In one embodiment of the method a Vorfixie ^¬ tion, at least one of the, take place at least two radiation-emitting devices on a surface portion of the support body by mechanical retaining means, such as by Klem ^¬ men or retaining clips. For this example, the carrier body mechanical holding means, for. B. have the above-mentioned terminals or retaining clips. Alternatively or additionally, a pre-fixing may be performed by a teaching which can remain on the carrier body for example to permanent Fixie ^¬ tion of a radiation-emitting component.

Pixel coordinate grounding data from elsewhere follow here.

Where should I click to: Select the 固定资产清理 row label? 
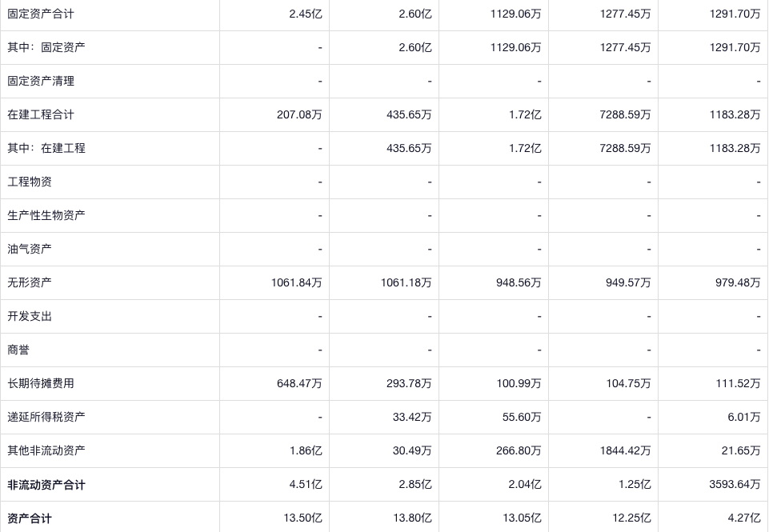[x=41, y=81]
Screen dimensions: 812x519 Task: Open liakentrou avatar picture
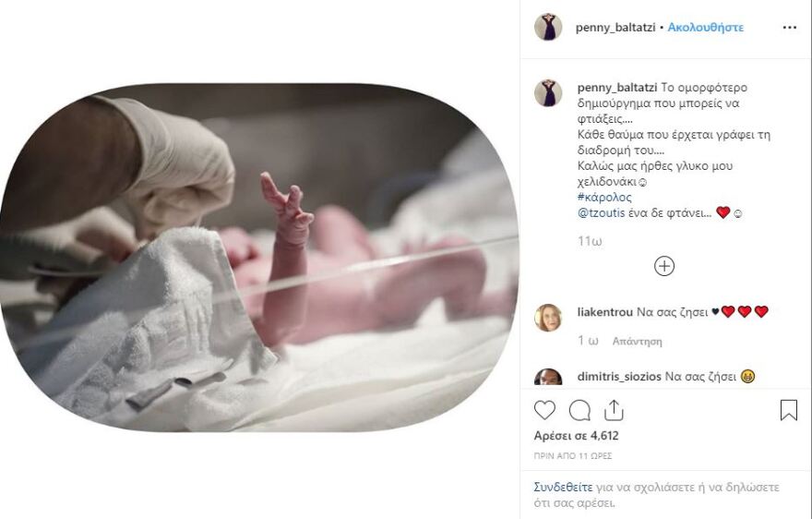coord(548,318)
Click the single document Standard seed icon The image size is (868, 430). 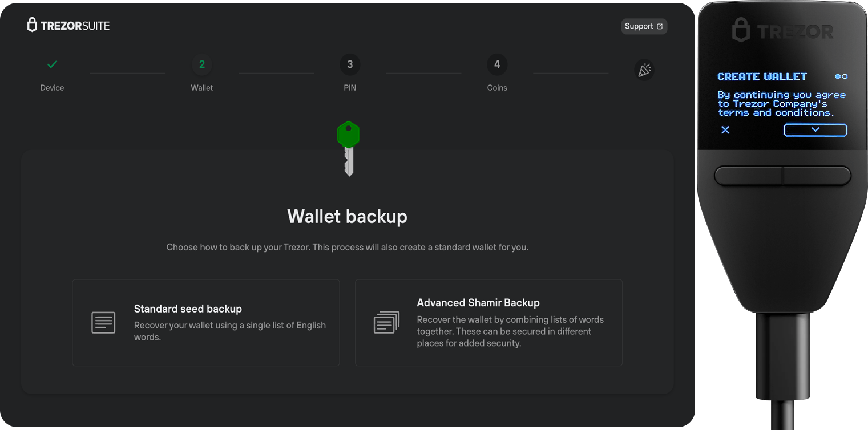point(103,323)
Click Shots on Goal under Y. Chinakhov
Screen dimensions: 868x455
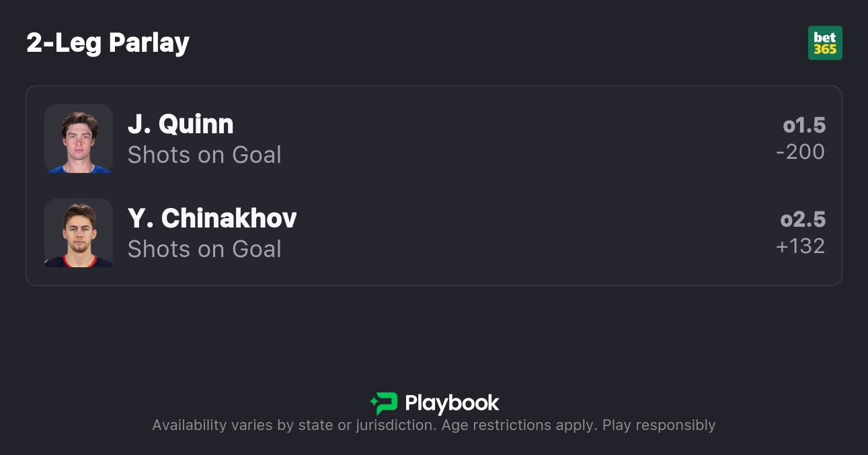(x=204, y=249)
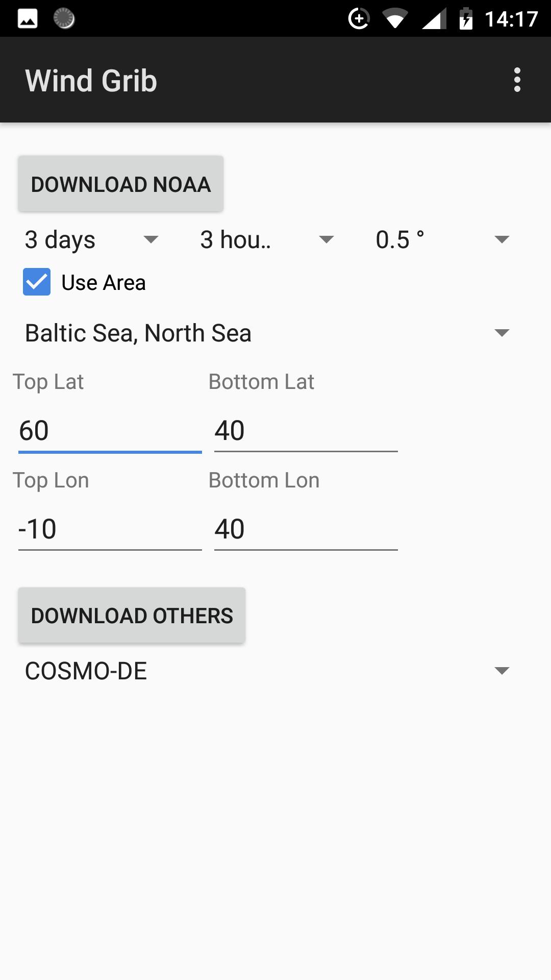The image size is (551, 980).
Task: Focus the Top Lat field showing 60
Action: coord(110,430)
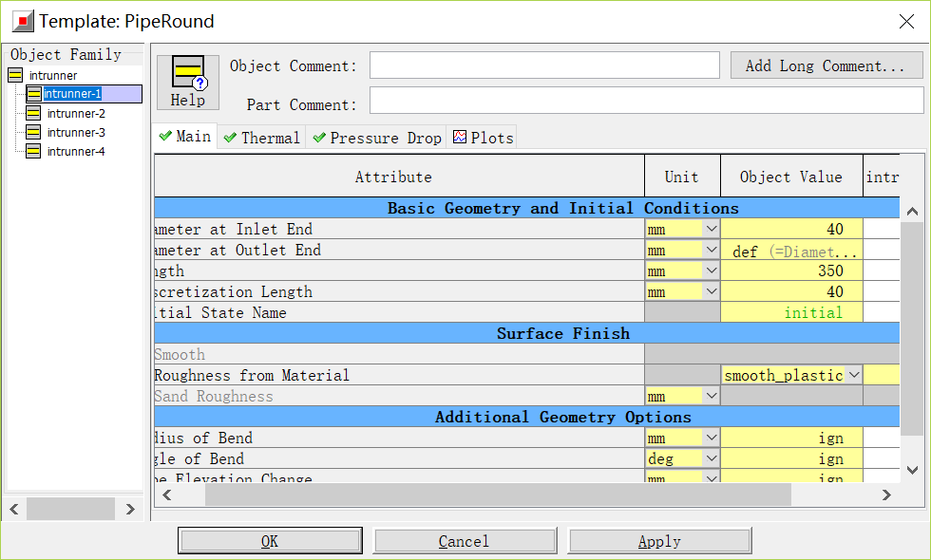Click the Length object value cell
The height and width of the screenshot is (560, 931).
(x=790, y=271)
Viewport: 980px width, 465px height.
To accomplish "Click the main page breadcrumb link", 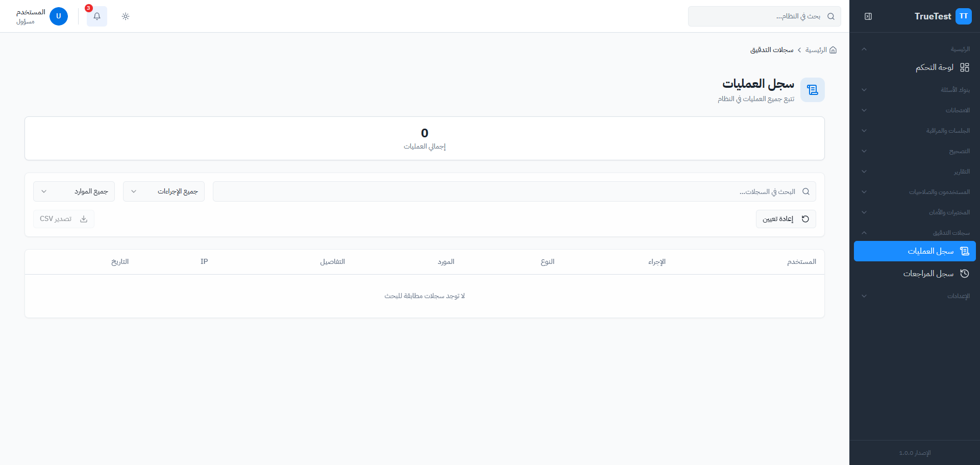I will coord(816,50).
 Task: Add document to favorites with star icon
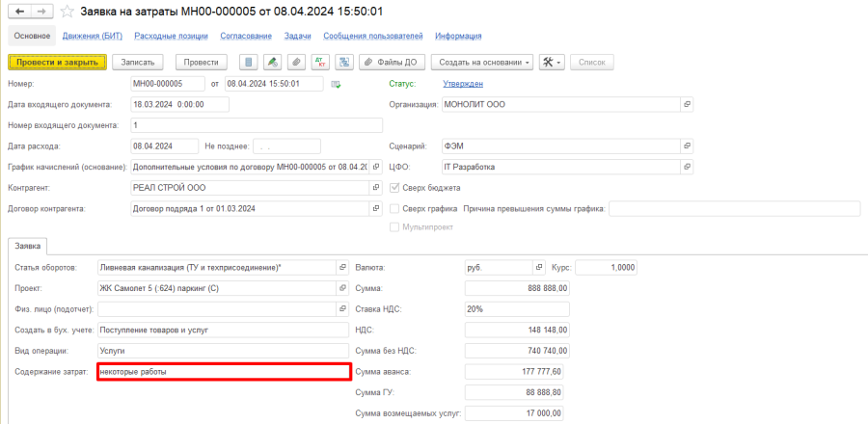coord(67,12)
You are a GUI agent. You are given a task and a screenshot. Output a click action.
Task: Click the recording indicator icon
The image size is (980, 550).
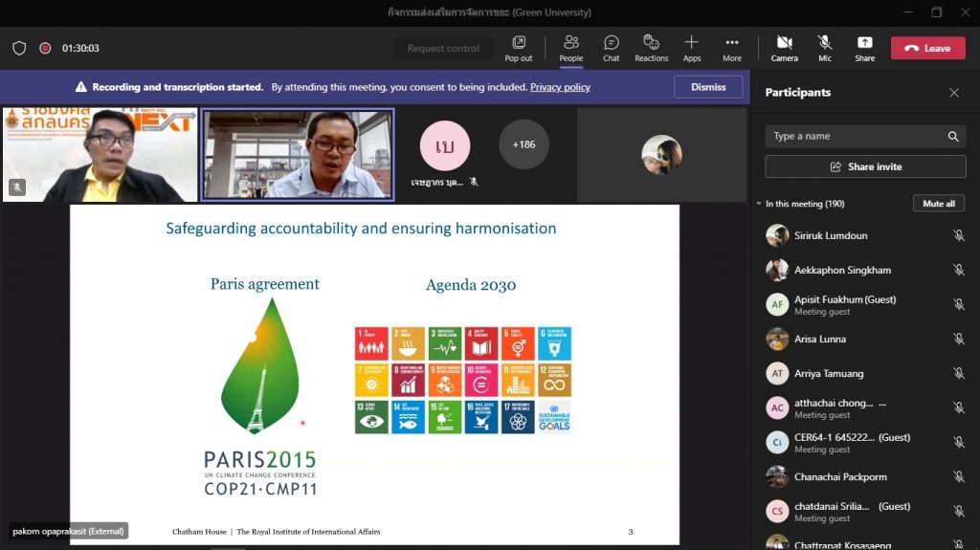click(45, 48)
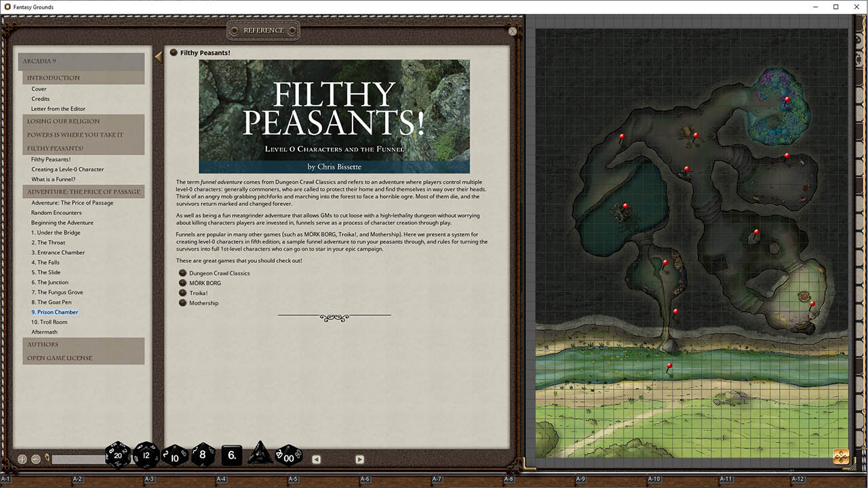This screenshot has height=488, width=868.
Task: Roll the d8 die
Action: pyautogui.click(x=203, y=456)
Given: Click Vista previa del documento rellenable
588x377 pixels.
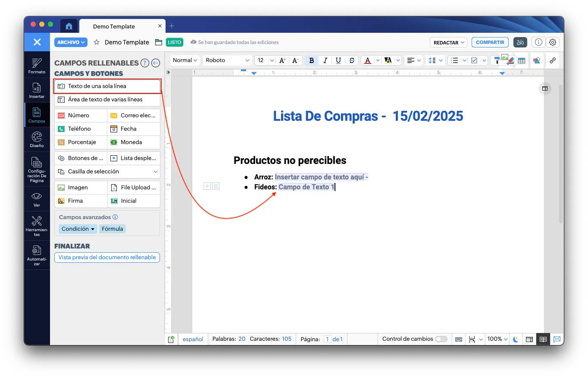Looking at the screenshot, I should click(107, 258).
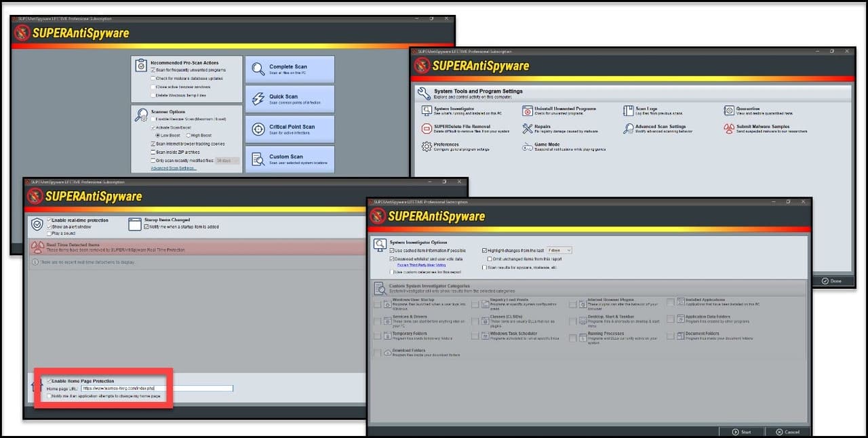Viewport: 868px width, 438px height.
Task: Open Repairs for registry damage
Action: [x=543, y=127]
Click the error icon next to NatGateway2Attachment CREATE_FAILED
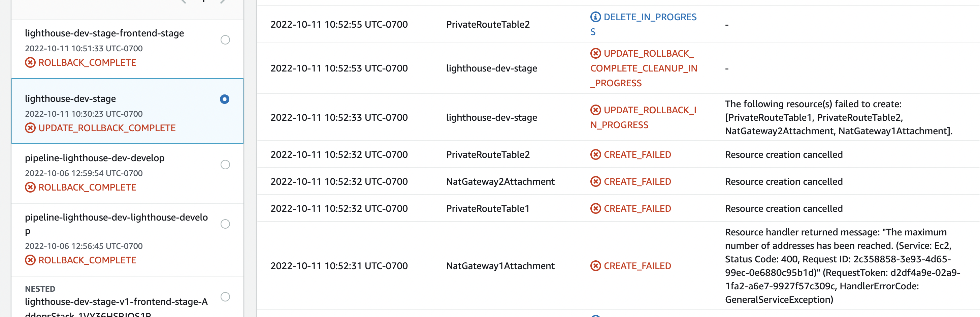 [x=595, y=182]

In one embodiment of the method, the method step of producing electrical contacts to the radiation-emitting components comprises the following steps:

Cl) applying electrical leads to the carrier body,

C2) producing electrically conductive connections between the electrical leads and the radiation-emitting components.

It may be advantageous if an electrically isolie ^¬ generating matrix is provided with electrical leads, which is applied to the carrier body. The application gene of the electrically insulating matrix with the electrical leads can be done for example by gluing or laminating. In this case, the electrically insulating matrix can be flexible, for example in the form of a flexible film or a flexible band, or be rigid. In particular, it may be advantageous if a rigid electrically insulating matrix before the application is pre-formed to the support body so that the rigid electrically insulating matrix ^¬ least in large part, advantageously completely o- the at least almost completely, in contact with the Carrier body is located. An electrically insulating matrix may, for example, have openings in which, after the application of the electrically insulating matrix, the radiation-emitting components are arranged or can be arranged.

The electrical leads can be arranged on the electrically insulating matrix so that the electrical leads are not covered by the electrically insulating matrix. Alternatively, the electrical leads can also be at least partially enveloped by the electrically insulating matrix. Such an arrangement of the electrically insulating matrix and the electrical leads may, for example, have a protection of the electrical supply line.

In a particularly advantageous embodiment, one, ie in particular a single, electrically insulating matrix with electrical supply lines for all radiation-emitting components is applied to the carrier body. This may mean in particular ^¬ sondere that the electrically insulating matrix, at least over some areas of the surface part Trägerkör ^¬ pers, especially surface portions on which Radiation-emitting components are arranged, he ^¬ stretched. In particular, the electrical cables to ^¬ particular surface portion areas in which radiation-emitting components are arranged to some surface portions of the carrier body, extend. It may be advantageous if the elekt ^¬ driven insulating matrix have in areas of the carrier body, the edges having suitable radii of curvature.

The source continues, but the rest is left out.